Byzantine astronomer and scholar (c. 1295 – 1360)

Nicephorus Gregoras (/ˈgrɛgərəs/; Greek: Νικηφόρος Γρηγορᾶς, Nikēphoros Grēgoras; c. 1295 – c. 1360) was a Byzantine astronomer, historian, and theologian. His 37-volume Roman History, a work of erudition, constitutes a primary documentary source for the 14th century.

== Life ==
Gregoras was born at Heraclea Pontica, in Bithynia of Asia Minor, where he was raised and educated by his uncle, John, who was the Bishop of Heraclea. At an early age he settled at Constantinople, where his uncle introduced him to Andronicus II Palaeologus, by whom he was appointed chartophylax (keeper of the archives). In 1326 Gregoras proposed (in a treatise which remains in existence) certain reforms in the calendar, which the emperor refused to carry out for fear of disturbances; over two hundred years later they were introduced by Gregory XIII on almost the same lines.

=== Downfall of Andronicus II ===
When Andronicus was dethroned (1328) by his grandson Andronicus III Palaeologus, Gregoras shared his downfall and retired into private life.
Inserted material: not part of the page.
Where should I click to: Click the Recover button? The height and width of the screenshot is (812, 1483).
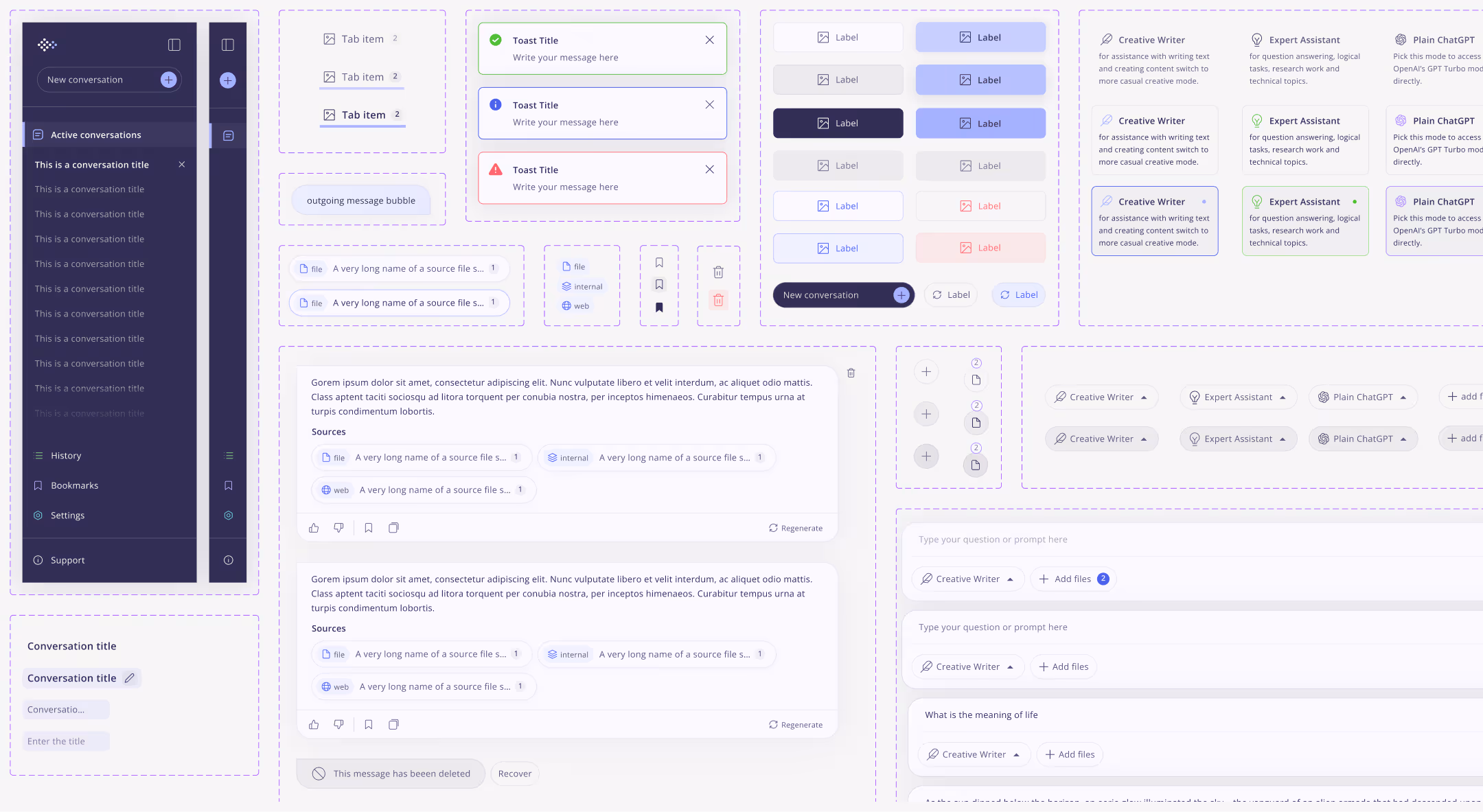(515, 774)
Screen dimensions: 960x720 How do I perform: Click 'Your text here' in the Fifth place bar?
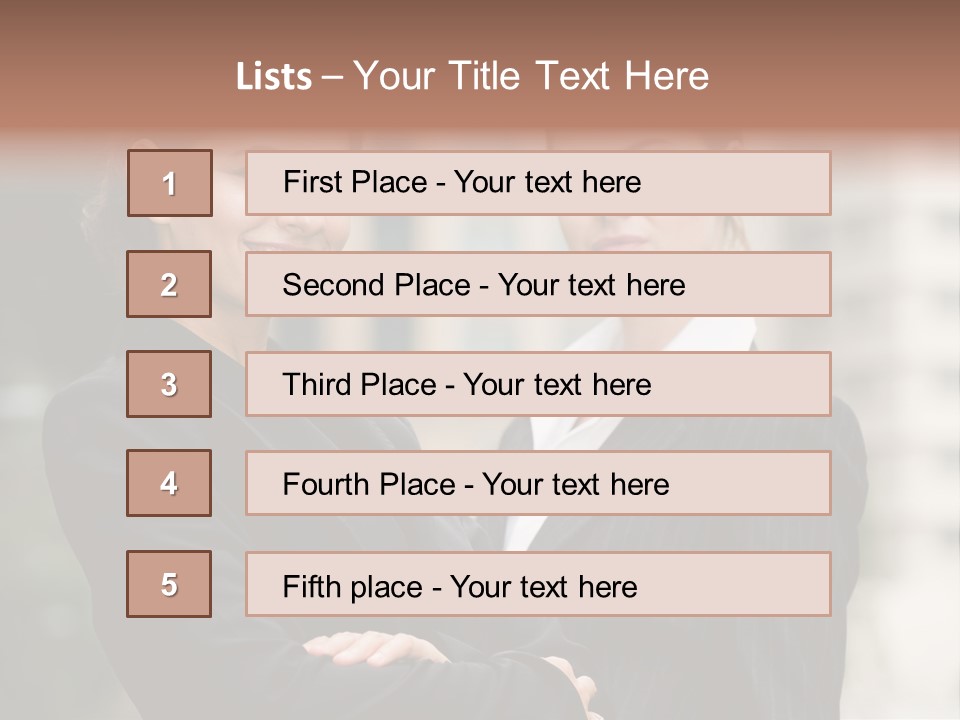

Attacked by Barlaam of Calabria, he was with difficulty persuaded to come forward and meet him in a war of words, in which Barlaam was bested. This greatly enhanced his reputation and brought him a large number of pupils.

Gregoras remained loyal until the death of the elder Andronicus. Thereafter he succeeded in gaining the favour of Andronicus III, who appointed him to conduct negotiations for a union of the Greek and Latin churches with the ambassadors of Pope John XXII. The negotiations, which took place in 1333, failed to achieve a resolution.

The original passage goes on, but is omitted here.